It was a long, bitterly cold Monday, and I need to get testing on Chris' Race to the Volga scenario for Command Ops, but I wanted to take a few minutes and get things introduced for the next entry in the "Three Views of Fall Blau" series. In our second go around with 2nd Kharkov, I'll be playing Decisive Campaigns: Case Blue from VR Designs, published by Matrix.
DC:CB is a very different game than Unity of Command. It is almost board game like in it's presentation, and definitely an old school wargame in most of it's approach. There are some really unique things about it though that make it a real joy to play, assuming you're okay with moving lots and lots of counters.
The scenario introduction screen. Graphically it isn't as slick as UoC, but the art style is functional and attractive. One nice feature of the scenarios is that there are a number of optional rules and variants, increasing re-playability. There's also a scenario editor, though I haven't tried that feature yet.
Overview of the entire map at the end of the first Soviet turn. As expected, the Soviets are pushing through the German lines from the Izium Salient. Two of my three Panzer divisions are frozen this turn to reflect German surprise and OKH being slow to release these divisions for combat. The tabs across the top expand into various information screens that I'll discuss later.
I'm going to begin my counterattack with 14th Panzer. I've prepared for the attack with both air attacks (individual Luftwaffe squadrons exist as on-map counters) and an artillery bombardment. I want to be sure of breaching the enemy line, however, so I'm going to make use of one of the more interesting mechanics of DC:CB.
Command and control is important in the game. Each corps has a separate HQ unit that exercises C&C over the divisions under its command, and those corp HQs in turn are subordinated to Army HQ's, and eventually all the way up to theater command. These HQ units are also the logistics hubs for supply distribution. Obviously they're important and you don't want to lose them. At the same time each HQ has a geographic radius for command and logistics, and so has to stay within range of the units it commands. That's all fairly standard for a game of this nature.
In addition to all of the above, HQ units also have leaders, and these leaders have certain actions they can take to influence combat. These actions take the form of "cards" that can be "played" on your units. In the example above, I'm using the commander of III Corps, von Mackensen, to play the "Attack" card on 14th Panzer. General von Mackensen dutifully visits 14th Panzer and gives them strong direction for their attack, imparting a bonus this turn. There are also cards at the "regime" or national level, that primarily have to do with theater wide actions. It's a neat mechanic with board game roots that actually ends up increasing immersion. The graphics nicely enhance the portrayal of the individual commanders
The other mechanic that's different in DC:CB from most other wargames is that when you attack, you don't select units to attack with and then specify a target, but rather you select the hex you want to attack, and then specify the units to participate in the attack. This makes logical sense to me, though apparently it throws some people for a loop. It's not dissimilar to the manner for plotting attacks in The Operational Art of War III. Heres I'm selecting the three regiments of 14th Panzer for the attack.

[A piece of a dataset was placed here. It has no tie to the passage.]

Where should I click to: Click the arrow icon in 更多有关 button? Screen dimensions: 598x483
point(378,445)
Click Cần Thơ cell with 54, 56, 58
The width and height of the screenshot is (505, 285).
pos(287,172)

14th Panzer's attack is successful, and here on the northern side of the salient I attack with 62nd Infantry and the 108th Hungarian Infantry against the Soviet 21st Tank Division. Our attack manages to isolate the Soviet spearhead units, at least for a time.
The Soviet divisions make less headway in the north. My troops are well entrenched and it's easy to make small moves to keep the line intact.
The OOB tab provides a very nice hierarchical OOB browser. You can view your units in a traditional tree view...
...or select one of the filters from the column on the left to look at specific troop types. Selecting the unit zooms the map to it and highlights the component regiments.
If you've played the Command Ops "Operation Hubertus" scenario I posted about during the past couple of weeks, you'll recognize the unit I've selected, the 100th Jaeger Division as one of the units participating in that engagement. The 100th Jaeger of Operation Hubertus is a shadow of the unit represented here at the beginning of the offensive.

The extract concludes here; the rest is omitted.